__AIM OF THE TASK__. Transcribe the line holding "You are a computer-use" together with every line after it, through the end of the records, exactly and with no pictures.

__MATERIALS PROVIDED__.
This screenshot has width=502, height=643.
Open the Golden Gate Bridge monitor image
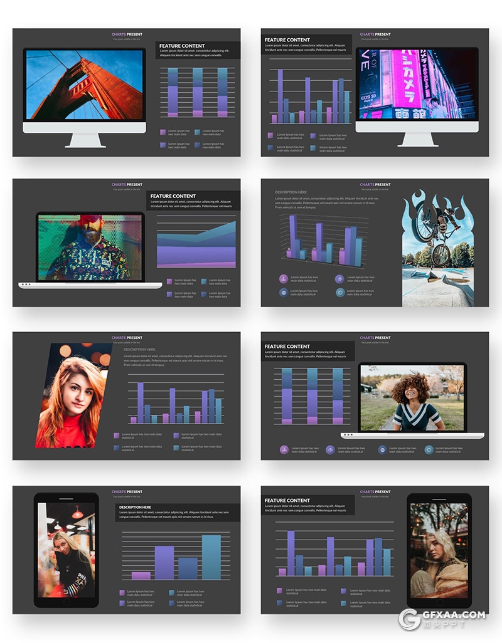[85, 85]
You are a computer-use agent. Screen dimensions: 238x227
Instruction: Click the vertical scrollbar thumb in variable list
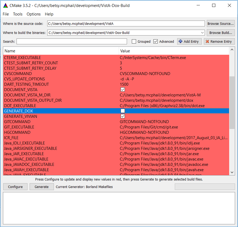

__THE COMPLETED TASK__.
You are a computer-use agent. Screen dimensions: 238x227
Instruction: Click the vertical scrollbar thumb in variable list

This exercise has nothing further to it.